### PROBLEM DESCRIPTION
An exact copy of the lines of the listing below between the "This screenshot has height=1064, width=467." line and the "This screenshot has height=252, width=782." line, both included, is the whole answer; please omit the pictures.

### DATA FOR THE TASK
****************************************
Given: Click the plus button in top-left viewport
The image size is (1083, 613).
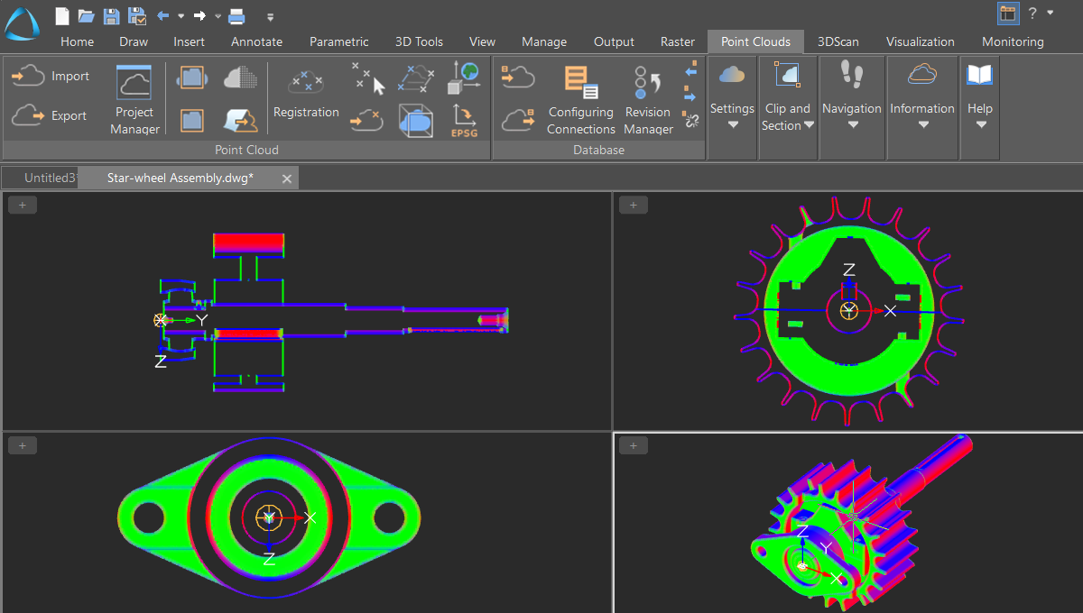Looking at the screenshot, I should [x=23, y=206].
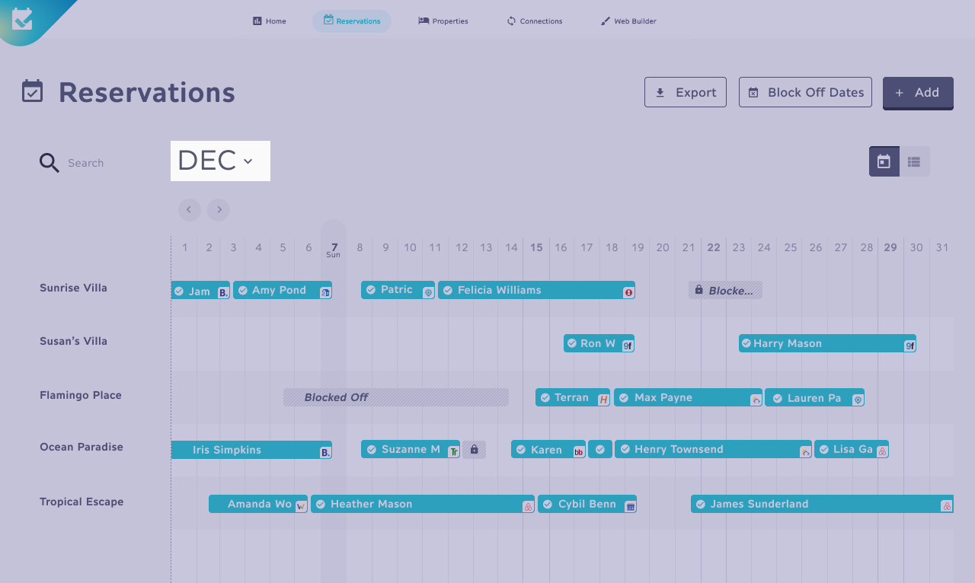Click the Block Off Dates button

[805, 92]
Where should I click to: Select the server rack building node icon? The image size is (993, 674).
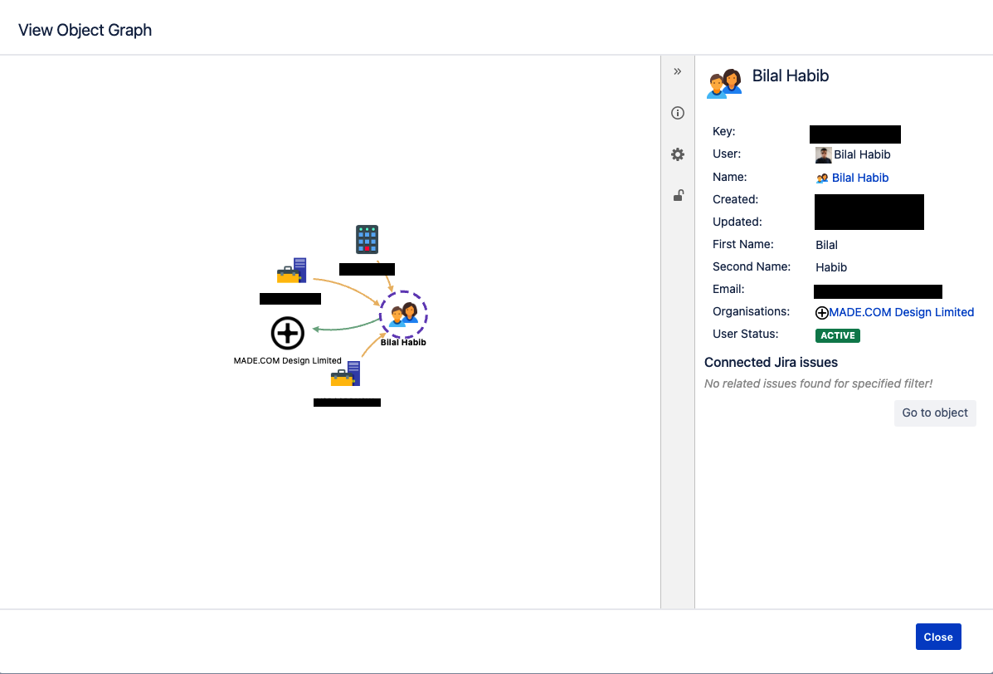click(x=367, y=239)
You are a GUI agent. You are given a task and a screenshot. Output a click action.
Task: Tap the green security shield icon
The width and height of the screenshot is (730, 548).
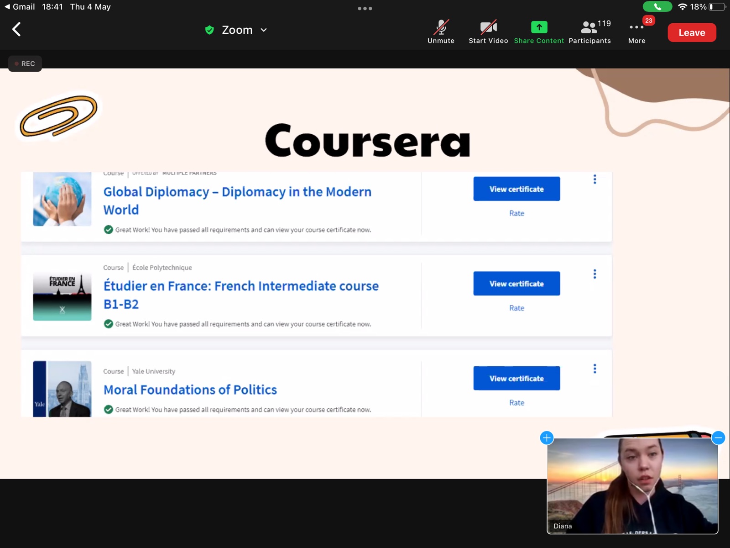[209, 30]
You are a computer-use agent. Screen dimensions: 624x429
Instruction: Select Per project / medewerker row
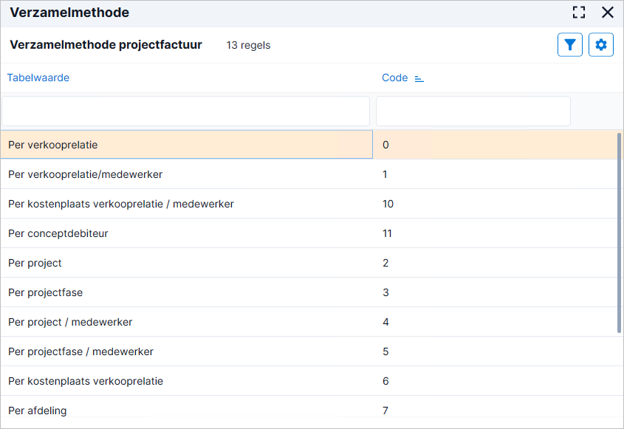(309, 321)
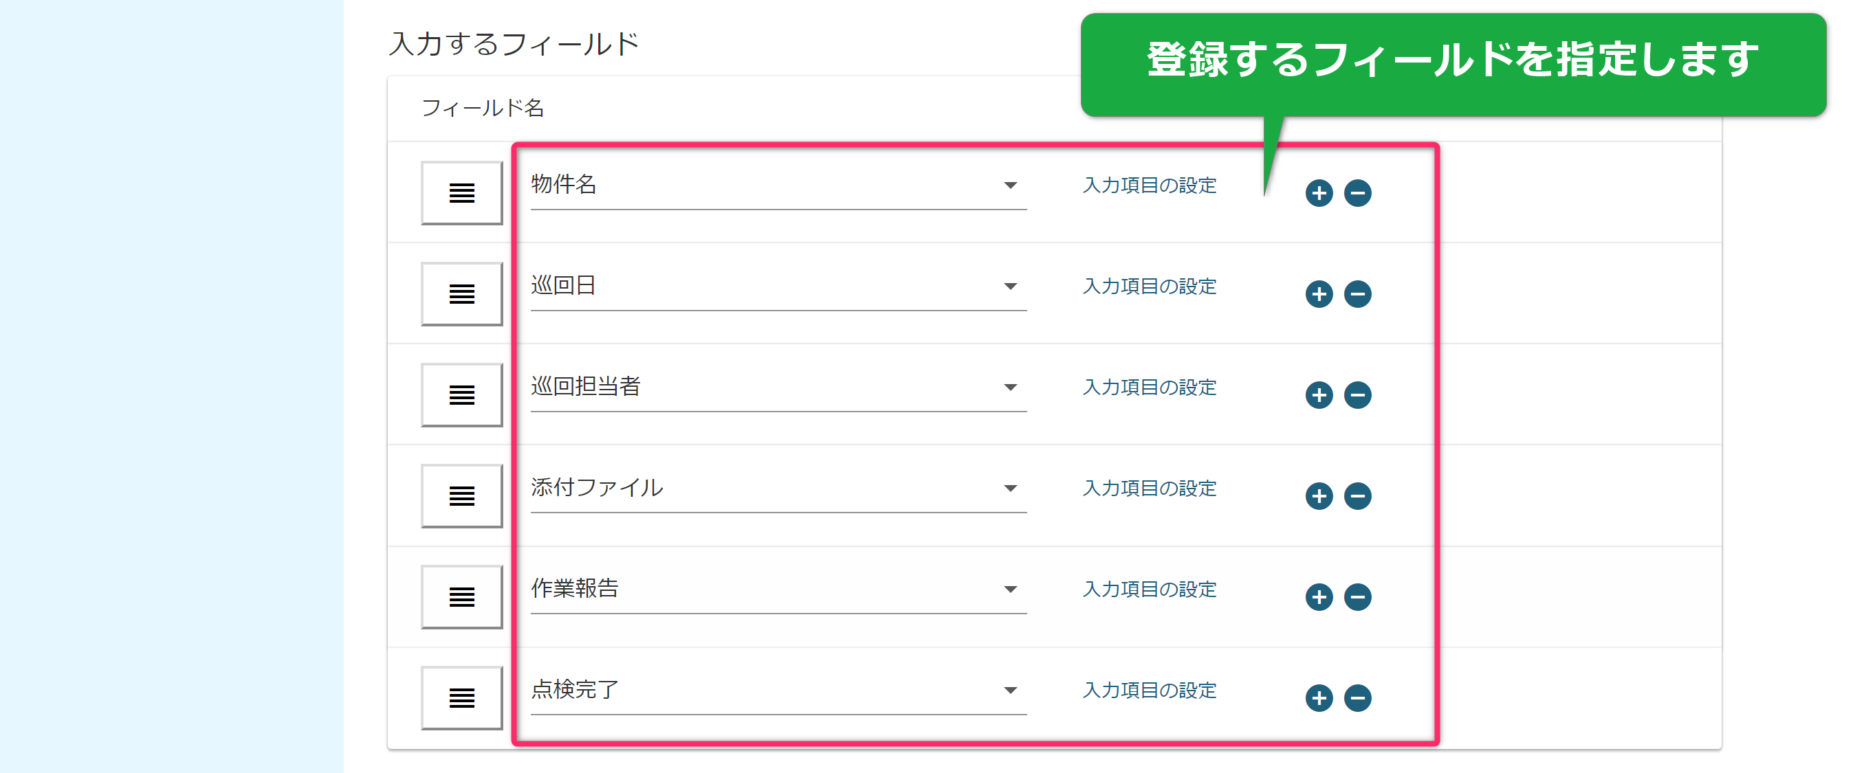
Task: Click plus icon beside 巡回担当者
Action: pyautogui.click(x=1319, y=395)
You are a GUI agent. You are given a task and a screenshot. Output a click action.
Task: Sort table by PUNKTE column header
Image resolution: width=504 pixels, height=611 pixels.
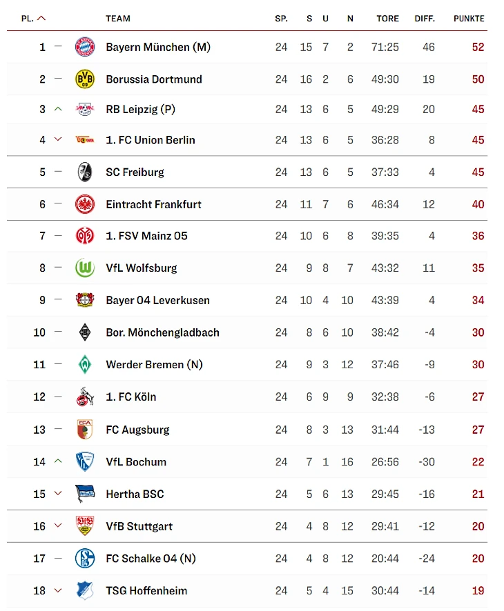pos(469,19)
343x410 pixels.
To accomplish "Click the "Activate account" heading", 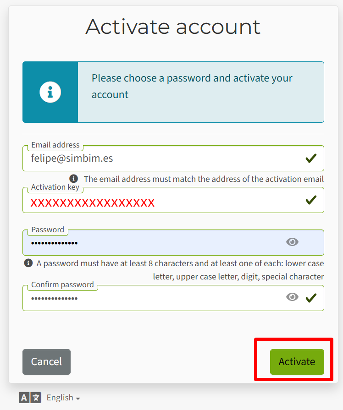I will [173, 27].
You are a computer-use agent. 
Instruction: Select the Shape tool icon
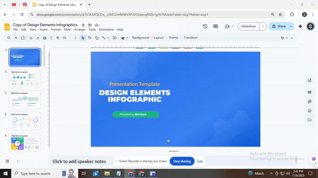tap(97, 38)
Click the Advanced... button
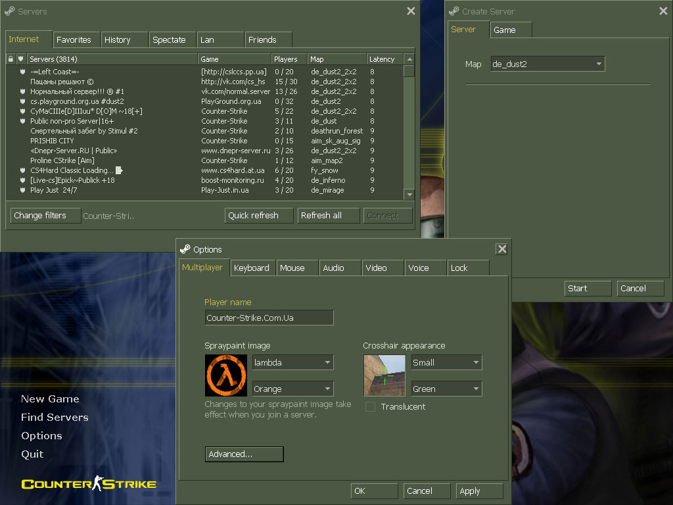 pos(244,454)
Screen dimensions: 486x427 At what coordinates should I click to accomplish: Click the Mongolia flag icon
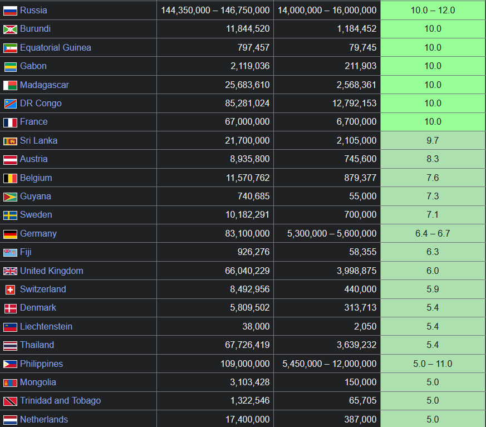pos(10,382)
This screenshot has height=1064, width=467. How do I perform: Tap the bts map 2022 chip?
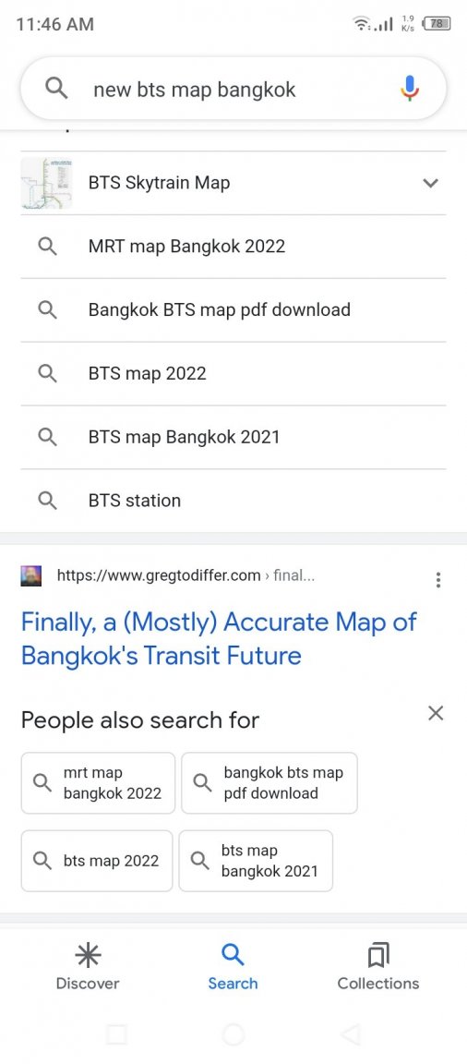pos(97,861)
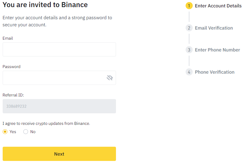Open 'Enter Account Details' step label
This screenshot has width=247, height=163.
click(218, 6)
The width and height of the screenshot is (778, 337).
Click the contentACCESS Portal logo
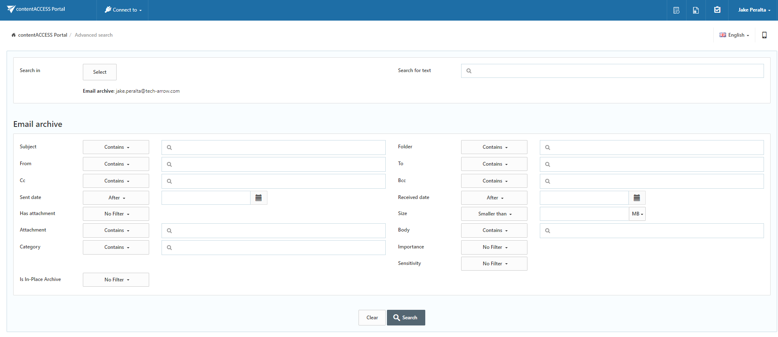tap(36, 9)
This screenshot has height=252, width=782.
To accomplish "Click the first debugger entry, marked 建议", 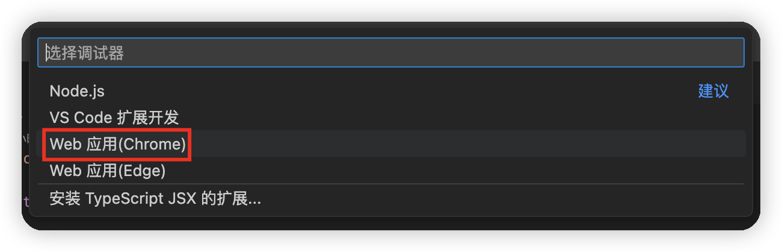I will click(x=391, y=91).
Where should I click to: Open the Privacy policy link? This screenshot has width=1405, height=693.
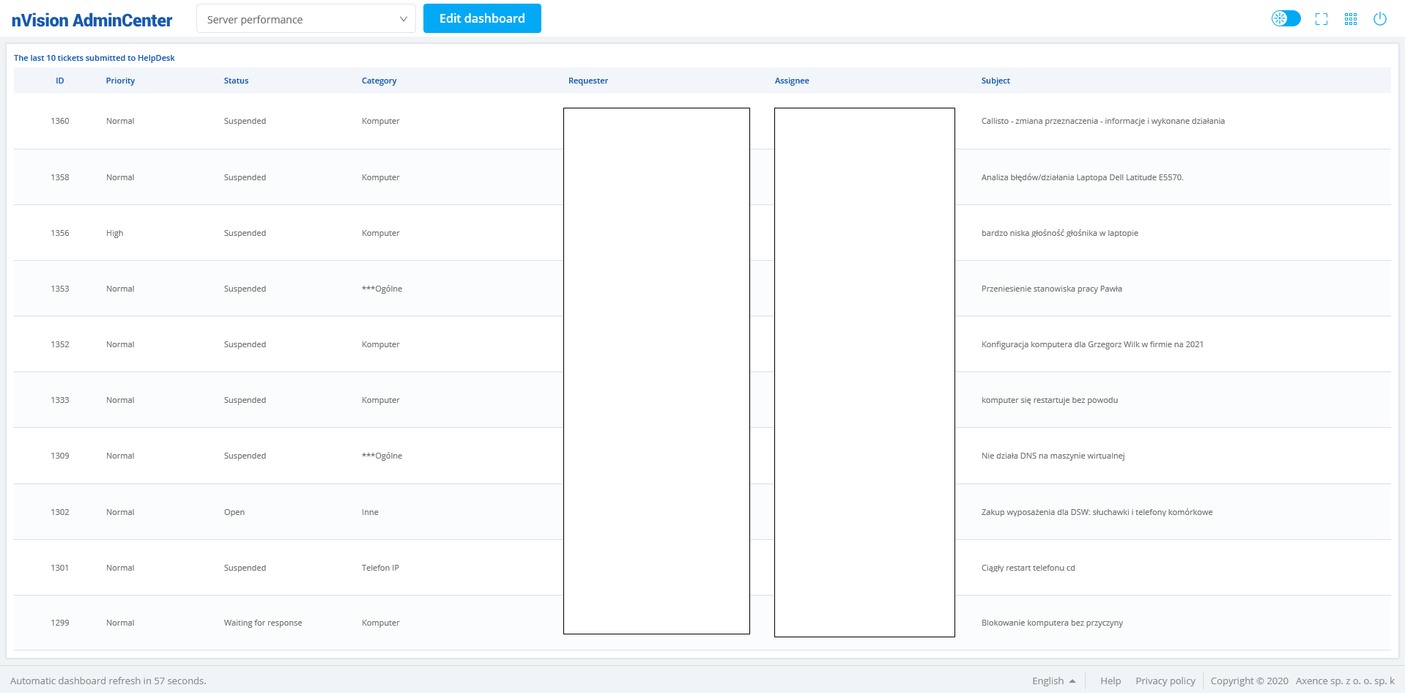pyautogui.click(x=1165, y=681)
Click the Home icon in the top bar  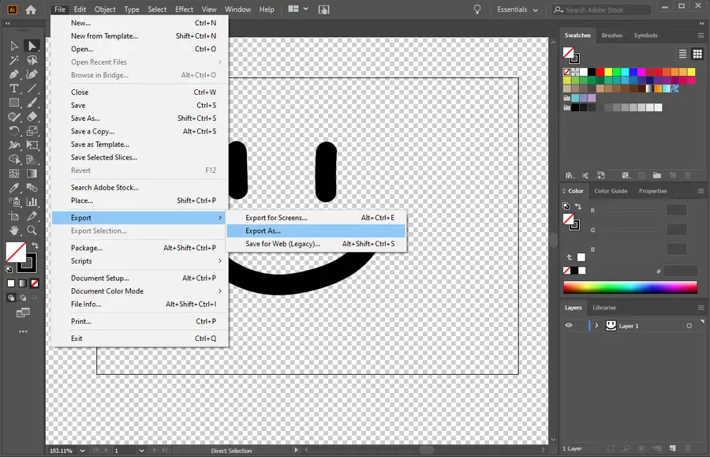(31, 9)
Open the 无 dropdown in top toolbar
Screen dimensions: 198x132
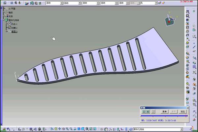click(x=149, y=3)
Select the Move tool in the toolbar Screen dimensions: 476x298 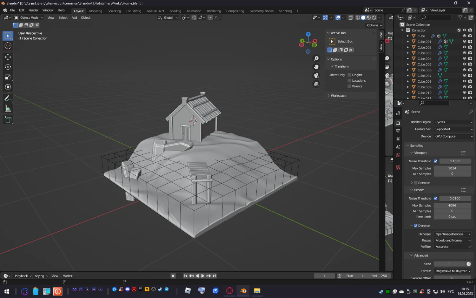8,57
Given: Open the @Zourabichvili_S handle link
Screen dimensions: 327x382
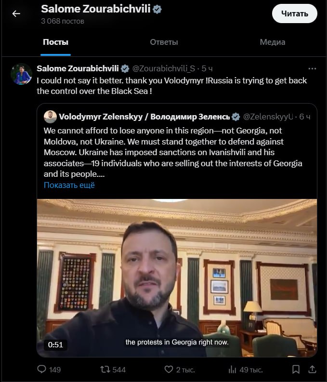Looking at the screenshot, I should pyautogui.click(x=164, y=69).
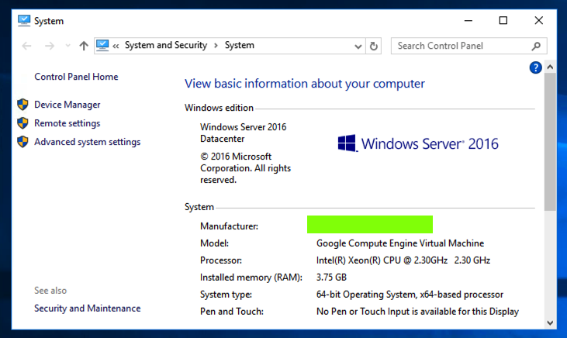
****************************************
### WRITTEN ANSWER
This screenshot has height=1064, width=467. How do I perform: Tap the bts map 2022 chip?
pos(97,861)
Open 'Enter Account Details' step label
This screenshot has width=247, height=163.
click(218, 6)
The width and height of the screenshot is (778, 337).
Click the contentACCESS Portal logo
tap(36, 9)
This screenshot has height=252, width=782.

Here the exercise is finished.